Engineering graduate student Daniel Noyes '15, MS '16 was one of two winners at the Advanced Cyber Security Center's New England conference.
Daniel Noyes, a graduate student in electrical and computer engineering, has focused his research on the security of the USB (Universal Serial Bus), one of the most commonly used standards in the computing industry.
In the fall, he was named one of two winners at the Advanced Cyber Security Center’s (ACSC) New England cyber security conference. Daniel was one of 5 UMassD students who were selected to present at the conference. Overall, 15 students from New England colleges and universities took part in the competition.
Daniel presented on USB security and its vulnerabilities to passive and active cyber-attacks. His advisors on the presentation were electrical and computer engineering professors Dr. Hong Liu and Dr. Paul Fortier.
"My interest in USB security originated almost a year ago in Dr. Liu’s Network Security course,” said Daniel, who earned two bachelor's degrees, in computer engineering and electrical engineering, from UMassD's College of Engineering in May 2015.
"This course helped spark my interest in secure communication as well as embedded security. It dawned on me how a communication standard like the USB lacks security."
Ensuring USB security
The Universal Serial Bus (USB) is one of the most commonly used devices in the computer industry today. Through the use of a common connection, USB allows numerous peripheral devices the ability to communicate with each other. The use of this technology spans from printers and storage media to user input devices, such as distributed power sources for cell phones.
"Because these devices are abundant in our everyday lives, ensuring security is essential," Daniel said.
"I think consumers right now know little about how secure the products they use are. But that is slowly changing, and soon consumers will have adequate knowledge to protect themselves as well as the products they use. We see more and more companies offering protection for consumers."
USB devices have the potential to become gateways for malicious software, Daniel noted. Due to these widespread insecurities, methods to protect critical devices are vital. The lack of security in current technology and lack of knowledge by consumers can lead to malicious software and/or individuals obtaining data via unsecure USB lines or other commonly used devices such as printers.
Sniffing out an attack
Daniel’s project aims to analyze the USB protocol regarding vulnerabilities in addition to experimenting with security measurements to protect the USB from both passive and active cyber-attacks. The project looks at various security scenarios and provides a basis to show the potential threat of any information communication using the USB.
Through two experiments, Daniel detailed how ever-expanding technology is creating new frontiers in the encryption security field. Daniel’s first experiment outlined a sniffer attack, a common cyber-attack of software or device that can read, monitor, and capture data. Without encryption, a "sniffer" provides a full view of the data.

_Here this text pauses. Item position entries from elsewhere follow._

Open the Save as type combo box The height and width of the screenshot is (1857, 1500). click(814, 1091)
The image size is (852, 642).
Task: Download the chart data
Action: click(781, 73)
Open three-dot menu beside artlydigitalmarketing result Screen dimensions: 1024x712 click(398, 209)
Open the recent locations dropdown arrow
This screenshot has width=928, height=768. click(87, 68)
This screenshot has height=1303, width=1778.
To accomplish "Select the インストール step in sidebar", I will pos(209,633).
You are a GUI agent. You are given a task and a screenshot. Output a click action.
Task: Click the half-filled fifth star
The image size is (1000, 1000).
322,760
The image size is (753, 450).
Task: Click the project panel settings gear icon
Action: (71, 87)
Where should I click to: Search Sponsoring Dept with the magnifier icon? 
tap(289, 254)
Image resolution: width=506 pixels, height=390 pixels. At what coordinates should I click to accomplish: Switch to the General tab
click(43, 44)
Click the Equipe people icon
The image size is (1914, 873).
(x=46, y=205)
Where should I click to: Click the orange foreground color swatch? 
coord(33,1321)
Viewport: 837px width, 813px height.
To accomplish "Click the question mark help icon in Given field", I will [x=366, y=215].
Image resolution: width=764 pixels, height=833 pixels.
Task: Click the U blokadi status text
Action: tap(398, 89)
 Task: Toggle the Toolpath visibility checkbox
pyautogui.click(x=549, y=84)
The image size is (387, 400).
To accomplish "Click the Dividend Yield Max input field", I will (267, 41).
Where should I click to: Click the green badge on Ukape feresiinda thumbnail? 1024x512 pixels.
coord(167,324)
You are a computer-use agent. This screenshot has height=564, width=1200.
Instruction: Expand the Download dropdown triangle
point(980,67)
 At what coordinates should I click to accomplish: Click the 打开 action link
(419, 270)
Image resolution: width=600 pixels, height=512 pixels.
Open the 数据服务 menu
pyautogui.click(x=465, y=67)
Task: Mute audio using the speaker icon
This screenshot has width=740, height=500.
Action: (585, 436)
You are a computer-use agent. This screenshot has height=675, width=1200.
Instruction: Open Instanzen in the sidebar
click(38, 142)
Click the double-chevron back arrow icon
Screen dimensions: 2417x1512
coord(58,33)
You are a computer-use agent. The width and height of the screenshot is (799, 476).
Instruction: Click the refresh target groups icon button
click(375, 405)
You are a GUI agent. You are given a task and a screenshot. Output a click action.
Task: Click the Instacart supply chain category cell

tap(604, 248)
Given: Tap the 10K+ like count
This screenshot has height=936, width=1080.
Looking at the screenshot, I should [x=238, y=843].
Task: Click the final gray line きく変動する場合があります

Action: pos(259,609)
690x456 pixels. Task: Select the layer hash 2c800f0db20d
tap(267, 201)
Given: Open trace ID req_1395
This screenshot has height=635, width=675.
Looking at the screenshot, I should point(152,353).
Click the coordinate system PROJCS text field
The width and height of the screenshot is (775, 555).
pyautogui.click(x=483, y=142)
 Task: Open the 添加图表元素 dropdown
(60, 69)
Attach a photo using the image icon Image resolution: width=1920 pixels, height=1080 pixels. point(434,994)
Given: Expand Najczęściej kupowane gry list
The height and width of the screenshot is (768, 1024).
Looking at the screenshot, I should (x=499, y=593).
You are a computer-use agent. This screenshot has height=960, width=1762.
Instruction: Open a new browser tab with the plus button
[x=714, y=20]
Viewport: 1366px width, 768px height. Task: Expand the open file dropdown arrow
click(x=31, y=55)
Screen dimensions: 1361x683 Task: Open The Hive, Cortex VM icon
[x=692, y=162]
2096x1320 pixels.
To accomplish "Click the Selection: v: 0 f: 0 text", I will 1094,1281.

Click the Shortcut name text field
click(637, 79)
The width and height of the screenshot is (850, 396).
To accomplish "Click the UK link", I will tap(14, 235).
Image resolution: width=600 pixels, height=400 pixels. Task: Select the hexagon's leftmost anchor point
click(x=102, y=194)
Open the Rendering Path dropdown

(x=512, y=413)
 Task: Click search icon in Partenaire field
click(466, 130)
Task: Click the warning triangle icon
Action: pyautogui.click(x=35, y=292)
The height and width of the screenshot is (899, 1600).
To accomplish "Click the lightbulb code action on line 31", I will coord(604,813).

Daniel’s second experiment demonstrated the benefits of additional security overlays through encryption of the USB device. If a user was able to utilize this additional layer of protection, even if an attack was attempted, the malicious software or individual would not be able to collect any sensitive data.
Daniel’s project also outlined the ability of a malicious device to collect data simply through a user’s keyboard input.